Begaritt Kıtası’na gitmeden önce Cliff, Elinalise’e döndüğümüzde onunla evleneceğine söz vermişti. Ancak geri döndüğümüzde henüz hazırlıklara başlamamıştı bile. Bu hiçbir şekilde onun hatası değildi. Ona iki yıllığına gidebileceğimizi söylemiştik ama altı ay sonra dönebildik. Onu hazır ve beklerken bulmak garip olurdu.
Ancak Cliff verdiği sözleri ciddiye alan bir adamdı. Olağanüstü bir odaklanma ve inatçılıkla son birkaç ay içinde her şeyi ayarlamıştı. Her şeyden önce, onlara yaşayacakları bir yer bulmuş, mobilyaları satın almış ve taşınmak için ihtiyaç duyacakları her şeyi planlamıştı. Çoğunlukla, tüm bunları kendi başına halletti, ancak ben emlak avında biraz yardımcı oldum. Benim aksime, bir ev satın almakla ilgilenmiyordu; sonunda Öğrenci Bölgesi’nde bir daire kiralamaya karar vermişti. Eğer burası onlar için çok sıkışık olursa, daha büyük bir yere taşınabileceklerini düşündü.
Cliff’in doğası gereği gösteriş meraklısı olduğu düşünülürse, bu tavrı beni biraz şaşırtmıştı. Ama öte yandan, şu anda nakit para içinde yüzmüyordu, bu yüzden tamamen mantıklıydı. Pahalı bir ev satın almış olamazdı. En azından Elinalise’in maddi yardımı olmadan. Oldukça varlıklı olduğunu biliyordum.
“Bu arada… Tebrikler, Elinalise.”
Artık son aşamaya gelmişlerdi. Düğün gelecek ay için planlanmıştı. Elinalise’in bembeyaz bir elbise giymesi karakterine biraz aykırı gelmişti ama ikisi mutlu olduğu sürece önemli olan tek şey buydu.
“Cliff dönene kadar beklememin bir sakıncası var mı?”
“Hiç de değil.”
Elinalise konuşmanın kendi tarafını sürdürüyordu ama henüz bana doğru bakmamıştı bile. Ve şimdi, hala pencereden dışarı bakarken, uzun, derin bir iç çekti.
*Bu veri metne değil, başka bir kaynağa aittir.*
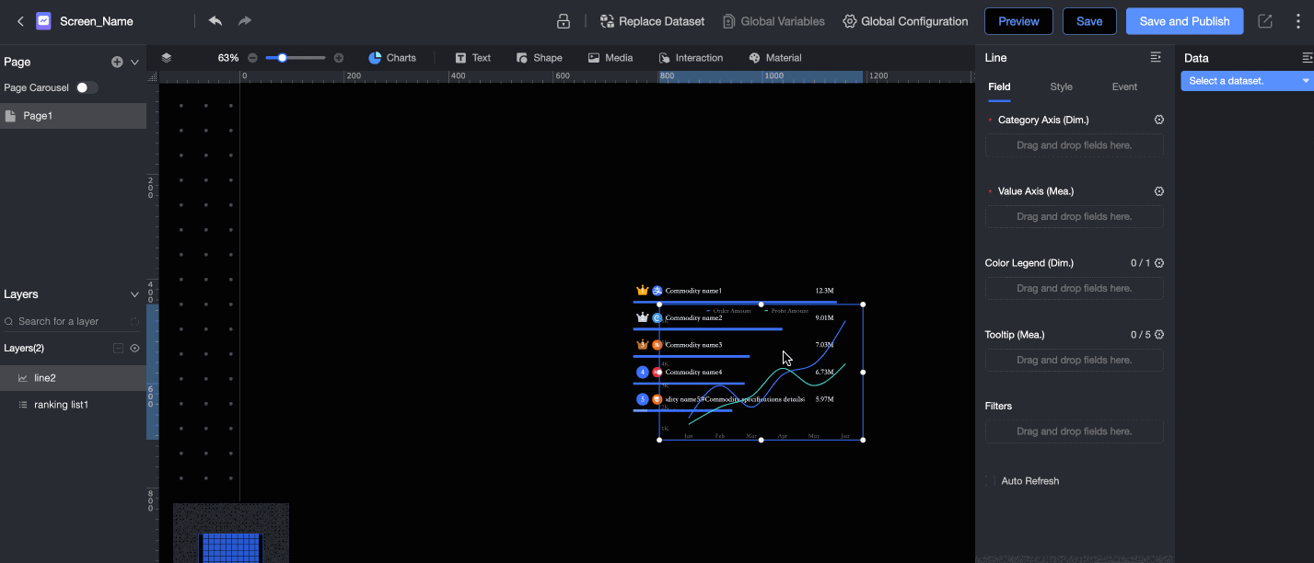Open the layers stack icon in toolbar
Screen dimensions: 1314x563
tap(167, 58)
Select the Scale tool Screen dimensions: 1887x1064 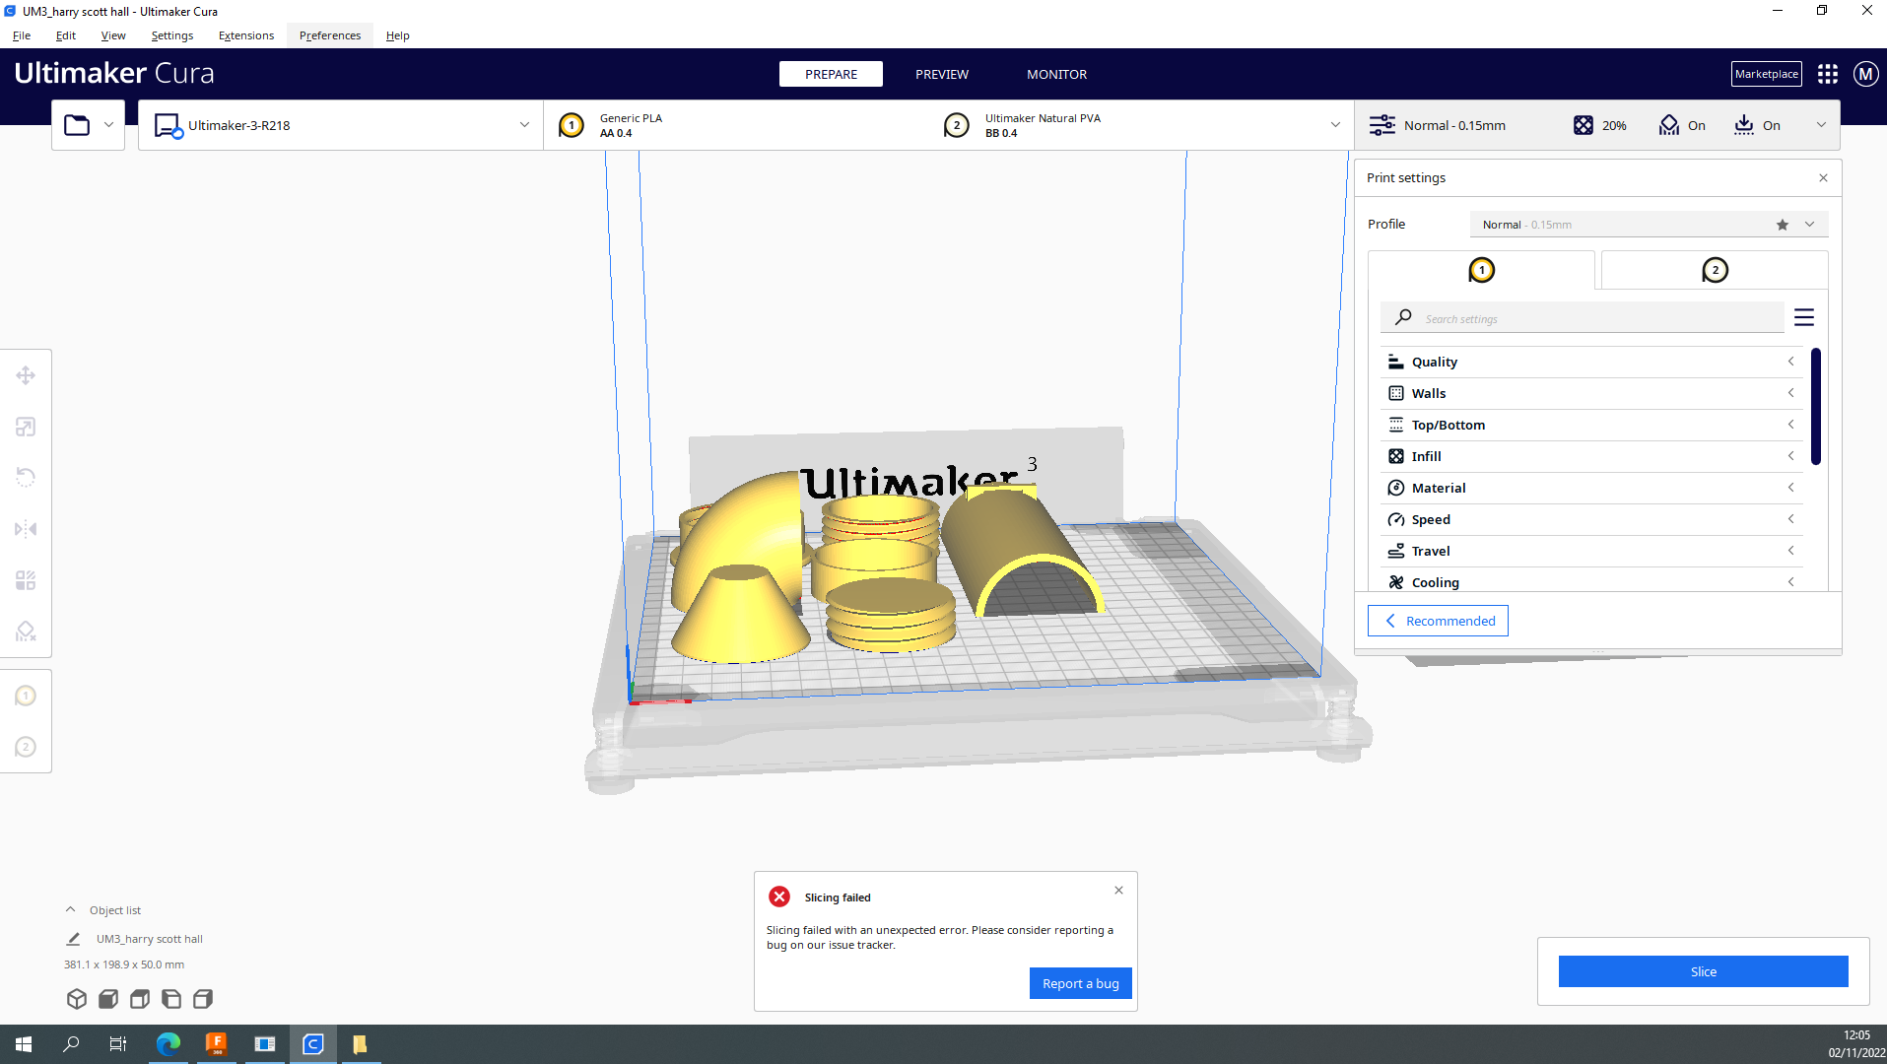tap(27, 427)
Kendi altyazılarıyla gelen bir iç çekişti bu: Çok sıkıntılıyım. Kimse bana sorunun ne olduğunu sormayacak mı?
“Evlilik konusunda tereddütlerin falan mı var?” Cüret ettim.
“Oh, tabii ki hayır. Cliff o kadar tatlı ve sadık ki neredeyse onu hak etmediğimi düşüneceğim. Evleneceğimiz için daha mutlu olamazdım.”
Yeterince adil. Ben burada sadece bir izleyiciydim, ancak söyleyebileceğim kadarıyla Cliff, Elinalise’e karşı sevgi dolu ve sadık olmaktan başka bir şey yapmıyordu. Bu onun mükemmel bir insan olduğu anlamına gelmiyor. Pek çok kusuru vardı. Ama o hâlâ genç bir adamdı -aslında henüz yirmi yaşında bile değildi. Gelecekteki büyüme potansiyelini göz önünde bulundurduğunuzda, adam gerçek bir avdı.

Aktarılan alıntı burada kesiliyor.